Sanford RoseKISSIMMEE Florida—(Weekly Hubris)—1/14/2013—Sheila Bair, the ex-head of the Federal Deposit Insurance Corporation, has written the obligatoryapologia pro vita sua (regulatory, that is).

Only this book, “Bull by the Horns,” is worth reading; it is actually revelatory.

It is well known, of course, that Bair tried unsuccessfully to get the Fed to enforce its mandate to set nationwide standards for mortgage lending—standards that would have prevented the collapse of the mortgage market and the ensuing recession.

It is less well known that her viable plan for ameliorating the crisis, once it broke, was sabotaged by the Treasury Department, which was so eager to keep her off its regulatory turf that it was content to work against the national interest.

In 2008, Bair had a plan for reducing monthly mortgage debt service to 31 percent of family income by taking three steps: first, interest-rate reductions; second, extending the term of loans and, third, principal “forbearance”—a device that allowed the borrower to defer a portion of  principal payments until the house was sold or the mortgage re-financed. (“Forbearance” is different from “forgiveness.” In the former case, the borrower eventually repays the full principal; in the latter case, some portion of the principal is reduced irrevocably.)
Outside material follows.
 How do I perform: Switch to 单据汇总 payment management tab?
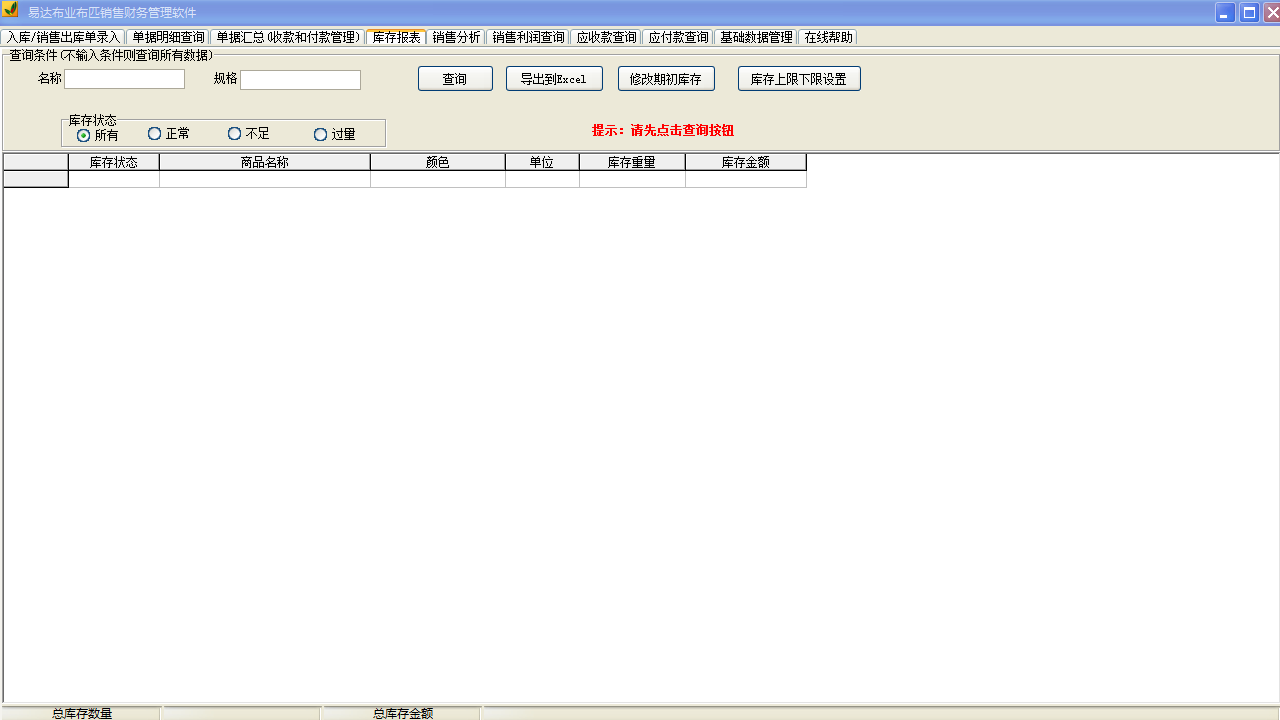[x=288, y=37]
Bair’s plan had had some success in remediating borrowers from depository institutions that she was forced to close. But the Office of the Comptroller of the Currency, the national bank regulator housed in the Treasury, fought its widespread adoption by issuing a study filled with spurious data.

The OCC study suggested that it made no sense to modify mortgages because the borrower re-defaulted in over 50 percent of the cases. In arriving at this figure, it included as mortgage modifications those cases, rather common a few years ago, where the lender actually increased the amount of the monthly payment by including late fees as well as other delinquency charges.

It also defined as a re-default a 30-day delinquency, despite evidence that most of these shorter-term delinquencies “cure” spontaneously, as the borrower catches up in the subsequent month. Indeed, the industry standard for default is 60 not 30 days delinquency.

Using such a standard, a contemporaneous study by Credit Suisse found only a 15 percent re-default rate, even if the mortgage modification involved only an interest-rate reduction. With adjustment of principal, one could have anticipated an even lower percentage.

Bair soon discovered, however, that Treasury was not in the least interested in the facts or, indeed, in helping home owners. Treasury personnel even promulgated the bizarre notion that defaults and foreclosures had little impact on the downward spiral of the real estate market. It followed therefore that preventing them could not be an especially high priority.

Bair’s book illustrates the pivotal role of second-level, or career, well-entrenched bureaucrats in either determining or, for that matter, undermining policy. Obama came into office with the avowed objective of helping home owners. But he was no more successful than his predecessor. The bureaucrats prevailed, as they do nearly always.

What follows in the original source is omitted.